E as manhãs eram muito parecidas,
antes das 10 era impossível escrever alguma coisa ou raciocinar, a mente ainda
dormia tranquila em sua própria sonolência. Tudo parecia devagar, mas era nas
primeiras horas da manhã, entre o bom dia e as primeiras palavras escutadas,
que a magia acontecia, bem ali sob minha janela.
Enquanto o escritório era
impessoal, a luz, artificial e o som que predominava era o telefone, que
insistia em tocar antes mesmo de poder ouvir a própria voz, lá fora a vida
acontecia. Pássaros voavam, as árvores se esticavam preguiçosamente para
receber os primeiros raios de sol, a grama reluzia a manhã e o jardineiro
cantava. Alguns reclamavam de sua cantoria matinal, outros o ignoravam, mas o
único pensamento que vinha a mente era: “Como ele é feliz!”. Havia ali até um
tom de inveja: “Ele vai viver cem anos desse jeito...”.

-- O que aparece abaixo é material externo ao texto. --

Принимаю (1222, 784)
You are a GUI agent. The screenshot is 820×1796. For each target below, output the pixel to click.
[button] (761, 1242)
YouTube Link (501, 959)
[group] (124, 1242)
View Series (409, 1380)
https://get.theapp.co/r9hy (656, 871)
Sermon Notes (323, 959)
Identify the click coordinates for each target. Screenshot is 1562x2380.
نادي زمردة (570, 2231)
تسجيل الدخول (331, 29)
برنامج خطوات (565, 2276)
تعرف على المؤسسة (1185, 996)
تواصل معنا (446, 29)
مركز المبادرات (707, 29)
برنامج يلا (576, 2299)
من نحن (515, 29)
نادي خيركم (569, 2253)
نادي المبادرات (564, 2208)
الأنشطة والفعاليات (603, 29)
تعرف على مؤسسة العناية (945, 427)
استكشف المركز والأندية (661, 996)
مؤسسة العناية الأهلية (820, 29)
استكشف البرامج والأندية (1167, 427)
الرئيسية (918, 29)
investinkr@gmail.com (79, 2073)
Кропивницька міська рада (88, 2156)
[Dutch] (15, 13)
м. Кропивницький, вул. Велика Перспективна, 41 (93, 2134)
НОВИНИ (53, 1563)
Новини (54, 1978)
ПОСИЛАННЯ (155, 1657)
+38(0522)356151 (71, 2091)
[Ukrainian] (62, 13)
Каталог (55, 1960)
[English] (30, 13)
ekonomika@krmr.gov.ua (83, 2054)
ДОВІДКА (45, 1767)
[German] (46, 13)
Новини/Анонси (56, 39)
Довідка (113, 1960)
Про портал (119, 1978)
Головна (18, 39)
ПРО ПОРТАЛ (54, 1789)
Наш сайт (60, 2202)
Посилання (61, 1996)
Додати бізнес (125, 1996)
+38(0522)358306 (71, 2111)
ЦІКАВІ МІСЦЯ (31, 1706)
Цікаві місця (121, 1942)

Toda manhã, um senhor roliço e
simpático passava o dia entre as plantas, cortava, limpava, aparava,
reposicionava uma planta ali, outra flor aqui. No início, não me sentia muito
confortável quando descansava quase em meditação no banco do jardim na hora do
almoço, afinal ele sempre estava por ali observando. Mas com o tempo, me
acostumei com sua presença quase etérea e agora, enquanto tento buscar uma
inspiração entre notícias, palavras alheias e imagens bonitas, ele está sempre
ali, cantando feliz e alegre, enquanto executa seu trabalho, que faz sem
pressa, no seu próprio tempo e da natureza.
Lá fora é o seu lugar e onde se
sente à vontade. Em dias de chuva, ele até cuida dos jardins de inverno, mas
não se ouve sua cantoria pelos corredores. Algumas vezes já tentei prestar
atenção na letra de suas canções, e uma delas, deve ser sua preferida, é uma
espécie de louvor a Deus, quase um agradecimento diário por trabalhar em local
tão lindo.
A área verde em que os prédios da
empresa estão é enorme. Um morro às margens da represa cercado de altos
pinheiros, uma propriedade com poucas construções, em que o verde predomina.
Nem parece real, mais se assemelha a um mundo a parte, longe das cidades e até
da realidade, com seu tempo e sua própria meteorologia, pois quando chove lá
faz sol e quando faz sol, lá chove e muitas vezes nos perdemos em meio à
neblina, que chega de repente. Brinco que aquele morrinho verde é o play ground de São Pedro.
Da sala sem cor, tento aos poucos
trazer um pouco da natureza lá de fora, na minha mesa resistem duas mudinhas de
plantas em um terráreo, que me lembram sobre a vida e a necessidade do contato
com a natureza.
Gosto de imaginar que o jardineiro
lá fora tem lá seus problemas, como qualquer outro ser humano, mas sem a pressão
e estresse de um cotidiano cheio de tecnologias, ele vive mais feliz e poderia viver
nesse espaço verde e enorme durante muitos bons anos. Ele aparenta estar
beirando a meia-idade, mas seu rosto redondo e corado esbanja mais saúde do que
todos os quase vinte jovens que trabalham na sala com vista para o jardim.